ThreeGoals-AlternativeMy Three Goals for last week were these:  Exercise for seven minutes each morning, before doing anything else…Eat a veggie wrap for breakfast five out of seven days… Publicly acknowledge three people on social media or my blog.

How I did:

Goal No. 1, check, and double-check.  Most mornings I did more than seven minutes of exercise,but all mornings this week I did at least seven minutes.  Yay!

Goal No. 2. Check!  I did not eat my veggies in a wrap, but I’m still giving myself a gold star for my eating this week. I did have whole and raw veggies every day this week for breakfast and lunch, along with whole grain toast or bread of some kind in the morning.  I thought this one would be harder to achieve, but it was not.  Yay!

Goal No. 3. This was the hardest one of all for me to accomplish. Go figure.  I had this sense this week that people didn’t want to be acknowledged on social media, and I listened to that impression, mostly.  I did applaud the help I had received from a few people, but honestly, I felt awkward singling some folks out while ignoring others. Maybe that’s why more people don’t give those attaboys we all like to receive.  In any case, this didn’t feel like a habit-building activity to me, so I will not be setting it as a goal again.

I will continue to acknowledge others privately or in small groups, but not in a way that hinders relationships. I want to help, not harm, with my kudos. Trying to be sensitive toward others.  I did do three acknowledgements, but I felt just so so about them.

This week’s teeny, tiny goals:

  1. I will complete another 7N7 challenge; seven minutes of exercise in the morning, for seven days.

2. I will continue to eat raw veggies with a lil bit of protein every day for both breakfast and lunch.

3. I will reduce my daily caloric intake by 100 calories each day. Working my way down slowly, hoping to be at 1500 calories per day by Christmas.  I will accomplish this through meal planning.

In related news:

I am really beginning to love my early morning exercise routines, and I’m feeling stronger because of them.
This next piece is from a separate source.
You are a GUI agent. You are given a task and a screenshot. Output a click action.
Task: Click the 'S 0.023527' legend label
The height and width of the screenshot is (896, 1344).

I hurt less during the day and I ache less at night.  I feel confident that I can continue to do seven minutes or more each morning, and I am excited to see how this teeny, tiny goal will work to shape the rest of my day, achieving each goal early in the morning.

I feel like a true habit is being formed through these exercise routines.

My slacks continue to feel loose on me.  I also wore a pair of pants twice this week that had been too uncomfortable to wear over the last six months.  Woohoo!

The scale still refuses to cooperate, and still insists that I have not lost any weight.  I spit at you, scale.  Keep this up and I will hide you from view or toss you away.  What do I get from you, if not good news? 

Regarding the scale: I am not seriously agitated about the number on my scale not going down.  I believe that if I continue to do the right things every day, that will change.  Right now, my focus is on changing my daily behaviors to ensure that I am not living a lifestyle that is contrary to my goal of losing more weight and getting healthier.  If you didn’t see my post on “lifestyle” you can read that here.

I helped my SIL pack up her kitchen on Tuesday night, in anticipation of the big move.  She is leaving the city and coming back to her country roots. Yeehaw!  She is moving to a six-acre lot right around the corner from our property.  She, and her dog, horses, and cowboy boots. We couldn’t be more excited for her.

I did not feel sore after helping Linda pack, and it felt good to be able to do it without the pain I usually feel when pushing and shoving stuff around.  We are both hopeful that her move to our neighborhood will mean increased activity for both of us. We are planning many walkabouts with the dogs this fall.  Maybe some zumba during the winter months…  We’ll see.

All in all, I am finding that my goals are helping greatly to keep me present and accountable.  I am seeing progress, and that’s exciting!

What goals will you set for yourself this week?  What accountability factors have you put in place to ensure you don’t slack on your efforts to reach your goals?